## START

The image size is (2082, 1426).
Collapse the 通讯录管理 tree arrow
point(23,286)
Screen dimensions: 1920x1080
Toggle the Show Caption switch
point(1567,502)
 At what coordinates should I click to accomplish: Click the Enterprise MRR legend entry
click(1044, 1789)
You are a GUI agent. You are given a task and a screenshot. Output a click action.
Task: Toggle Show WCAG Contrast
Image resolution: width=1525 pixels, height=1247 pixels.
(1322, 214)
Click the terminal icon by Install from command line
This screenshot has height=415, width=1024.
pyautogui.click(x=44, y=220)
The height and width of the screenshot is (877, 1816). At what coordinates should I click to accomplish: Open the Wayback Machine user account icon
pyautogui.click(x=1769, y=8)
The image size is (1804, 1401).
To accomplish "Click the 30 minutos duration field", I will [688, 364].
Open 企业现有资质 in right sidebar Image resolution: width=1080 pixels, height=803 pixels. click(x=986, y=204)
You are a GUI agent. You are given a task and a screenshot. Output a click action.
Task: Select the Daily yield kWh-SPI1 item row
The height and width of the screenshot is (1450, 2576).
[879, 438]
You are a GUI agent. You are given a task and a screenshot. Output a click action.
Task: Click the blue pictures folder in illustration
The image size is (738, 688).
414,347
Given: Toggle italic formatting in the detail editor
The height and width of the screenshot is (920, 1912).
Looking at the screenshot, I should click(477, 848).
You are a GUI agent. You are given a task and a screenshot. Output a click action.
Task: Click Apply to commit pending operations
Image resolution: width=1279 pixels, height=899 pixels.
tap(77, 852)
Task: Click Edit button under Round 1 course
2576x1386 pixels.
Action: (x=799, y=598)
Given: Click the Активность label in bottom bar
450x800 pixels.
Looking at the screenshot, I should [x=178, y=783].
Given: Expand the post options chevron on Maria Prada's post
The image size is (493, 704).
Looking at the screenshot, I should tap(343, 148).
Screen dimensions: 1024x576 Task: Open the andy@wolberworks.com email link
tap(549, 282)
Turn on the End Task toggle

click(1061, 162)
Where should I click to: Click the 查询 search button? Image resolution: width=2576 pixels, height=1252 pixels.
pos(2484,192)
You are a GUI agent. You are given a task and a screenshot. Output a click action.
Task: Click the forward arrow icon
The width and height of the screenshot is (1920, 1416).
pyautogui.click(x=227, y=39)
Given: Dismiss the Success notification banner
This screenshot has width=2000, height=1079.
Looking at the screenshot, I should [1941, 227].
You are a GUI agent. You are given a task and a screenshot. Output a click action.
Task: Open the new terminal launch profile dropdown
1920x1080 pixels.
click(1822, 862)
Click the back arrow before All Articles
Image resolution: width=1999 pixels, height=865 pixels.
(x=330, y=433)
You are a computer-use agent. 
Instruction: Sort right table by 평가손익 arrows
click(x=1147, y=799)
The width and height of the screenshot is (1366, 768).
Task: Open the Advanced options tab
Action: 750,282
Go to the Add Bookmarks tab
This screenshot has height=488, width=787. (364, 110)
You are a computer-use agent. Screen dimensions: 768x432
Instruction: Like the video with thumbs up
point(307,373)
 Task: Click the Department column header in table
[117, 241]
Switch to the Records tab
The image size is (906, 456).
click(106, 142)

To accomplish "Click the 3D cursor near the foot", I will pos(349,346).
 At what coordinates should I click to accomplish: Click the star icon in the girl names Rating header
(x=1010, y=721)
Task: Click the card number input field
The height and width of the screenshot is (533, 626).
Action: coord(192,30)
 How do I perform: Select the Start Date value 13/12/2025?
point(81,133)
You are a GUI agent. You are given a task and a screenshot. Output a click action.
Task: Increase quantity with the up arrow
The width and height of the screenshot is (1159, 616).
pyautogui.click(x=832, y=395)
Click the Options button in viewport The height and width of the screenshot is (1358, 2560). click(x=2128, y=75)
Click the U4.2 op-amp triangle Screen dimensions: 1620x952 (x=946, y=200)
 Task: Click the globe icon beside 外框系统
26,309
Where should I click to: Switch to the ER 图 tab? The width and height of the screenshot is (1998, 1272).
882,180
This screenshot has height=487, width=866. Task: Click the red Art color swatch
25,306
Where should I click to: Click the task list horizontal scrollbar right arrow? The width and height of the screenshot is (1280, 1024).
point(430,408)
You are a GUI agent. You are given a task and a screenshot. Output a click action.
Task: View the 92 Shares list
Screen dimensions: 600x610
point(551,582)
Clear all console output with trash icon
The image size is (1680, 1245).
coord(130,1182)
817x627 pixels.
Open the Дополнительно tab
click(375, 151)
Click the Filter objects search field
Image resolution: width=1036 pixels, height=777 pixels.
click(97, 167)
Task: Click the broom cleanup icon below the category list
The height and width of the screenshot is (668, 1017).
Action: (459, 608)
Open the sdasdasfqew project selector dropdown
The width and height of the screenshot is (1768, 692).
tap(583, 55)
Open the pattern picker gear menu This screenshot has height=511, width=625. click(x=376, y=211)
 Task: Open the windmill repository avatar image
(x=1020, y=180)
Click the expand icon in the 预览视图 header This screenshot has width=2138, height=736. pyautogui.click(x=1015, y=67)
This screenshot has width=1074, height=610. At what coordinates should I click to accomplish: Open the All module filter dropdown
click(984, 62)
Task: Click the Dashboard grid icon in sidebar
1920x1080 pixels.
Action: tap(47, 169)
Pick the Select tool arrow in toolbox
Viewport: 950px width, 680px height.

## END

• [JOB]: Return every one of these rows above exactly as it appears, with no changes.

• [RESULT]:
The image size is (2082, 1426).
Collapse the 通讯录管理 tree arrow
point(23,286)
Screen dimensions: 1920x1080
Toggle the Show Caption switch
point(1567,502)
 At what coordinates should I click to accomplish: Click the Enterprise MRR legend entry
click(1044, 1789)
You are a GUI agent. You are given a task and a screenshot. Output a click action.
Task: Toggle Show WCAG Contrast
Image resolution: width=1525 pixels, height=1247 pixels.
(1322, 214)
Click the terminal icon by Install from command line
This screenshot has height=415, width=1024.
pyautogui.click(x=44, y=220)
The height and width of the screenshot is (877, 1816). At what coordinates should I click to accomplish: Open the Wayback Machine user account icon
pyautogui.click(x=1769, y=8)
The image size is (1804, 1401).
To accomplish "Click the 30 minutos duration field", I will [688, 364].
Open 企业现有资质 in right sidebar Image resolution: width=1080 pixels, height=803 pixels. click(x=986, y=204)
You are a GUI agent. You are given a task and a screenshot. Output a click action.
Task: Select the Daily yield kWh-SPI1 item row
The height and width of the screenshot is (1450, 2576).
[879, 438]
You are a GUI agent. You are given a task and a screenshot. Output a click action.
Task: Click the blue pictures folder in illustration
The image size is (738, 688).
414,347
Given: Toggle italic formatting in the detail editor
The height and width of the screenshot is (920, 1912).
Looking at the screenshot, I should click(477, 848).
You are a GUI agent. You are given a task and a screenshot. Output a click action.
Task: Click Apply to commit pending operations
Image resolution: width=1279 pixels, height=899 pixels.
tap(77, 852)
Task: Click Edit button under Round 1 course
2576x1386 pixels.
Action: (x=799, y=598)
Given: Click the Активность label in bottom bar
450x800 pixels.
Looking at the screenshot, I should [x=178, y=783].
Given: Expand the post options chevron on Maria Prada's post
The image size is (493, 704).
Looking at the screenshot, I should tap(343, 148).
Screen dimensions: 1024x576 Task: Open the andy@wolberworks.com email link
tap(549, 282)
Turn on the End Task toggle

click(1061, 162)
Where should I click to: Click the 查询 search button? Image resolution: width=2576 pixels, height=1252 pixels.
pos(2484,192)
You are a GUI agent. You are given a task and a screenshot. Output a click action.
Task: Click the forward arrow icon
The width and height of the screenshot is (1920, 1416).
pyautogui.click(x=227, y=39)
Given: Dismiss the Success notification banner
This screenshot has width=2000, height=1079.
Looking at the screenshot, I should [1941, 227].
You are a GUI agent. You are given a task and a screenshot. Output a click action.
Task: Open the new terminal launch profile dropdown
1920x1080 pixels.
click(1822, 862)
Click the back arrow before All Articles
Image resolution: width=1999 pixels, height=865 pixels.
(x=330, y=433)
You are a computer-use agent. 
Instruction: Sort right table by 평가손익 arrows
click(x=1147, y=799)
The width and height of the screenshot is (1366, 768).
Task: Open the Advanced options tab
Action: 750,282
Go to the Add Bookmarks tab
This screenshot has height=488, width=787. (364, 110)
You are a computer-use agent. Screen dimensions: 768x432
Instruction: Like the video with thumbs up
point(307,373)
 Task: Click the Department column header in table
[117, 241]
Switch to the Records tab
The image size is (906, 456).
click(106, 142)

To accomplish "Click the 3D cursor near the foot", I will pos(349,346).
 At what coordinates should I click to accomplish: Click the star icon in the girl names Rating header
(x=1010, y=721)
Task: Click the card number input field
The height and width of the screenshot is (533, 626).
Action: coord(192,30)
 How do I perform: Select the Start Date value 13/12/2025?
point(81,133)
You are a GUI agent. You are given a task and a screenshot. Output a click action.
Task: Increase quantity with the up arrow
The width and height of the screenshot is (1159, 616).
pyautogui.click(x=832, y=395)
Click the Options button in viewport The height and width of the screenshot is (1358, 2560). click(x=2128, y=75)
Click the U4.2 op-amp triangle Screen dimensions: 1620x952 (x=946, y=200)
 Task: Click the globe icon beside 外框系统
26,309
Where should I click to: Switch to the ER 图 tab? The width and height of the screenshot is (1998, 1272).
882,180
This screenshot has height=487, width=866. Task: Click the red Art color swatch
25,306
Where should I click to: Click the task list horizontal scrollbar right arrow? The width and height of the screenshot is (1280, 1024).
point(430,408)
You are a GUI agent. You are given a task and a screenshot. Output a click action.
Task: View the 92 Shares list
Screen dimensions: 600x610
point(551,582)
Clear all console output with trash icon
The image size is (1680, 1245).
coord(130,1182)
817x627 pixels.
Open the Дополнительно tab
click(375, 151)
Click the Filter objects search field
Image resolution: width=1036 pixels, height=777 pixels.
click(97, 167)
Task: Click the broom cleanup icon below the category list
The height and width of the screenshot is (668, 1017).
Action: (459, 608)
Open the sdasdasfqew project selector dropdown
The width and height of the screenshot is (1768, 692).
tap(583, 55)
Open the pattern picker gear menu This screenshot has height=511, width=625. click(x=376, y=211)
 Task: Open the windmill repository avatar image
(x=1020, y=180)
Click the expand icon in the 预览视图 header This screenshot has width=2138, height=736. pyautogui.click(x=1015, y=67)
This screenshot has width=1074, height=610. At what coordinates should I click to accomplish: Open the All module filter dropdown
click(984, 62)
Task: Click the Dashboard grid icon in sidebar
1920x1080 pixels.
Action: tap(47, 169)
Pick the Select tool arrow in toolbox
Viewport: 950px width, 680px height.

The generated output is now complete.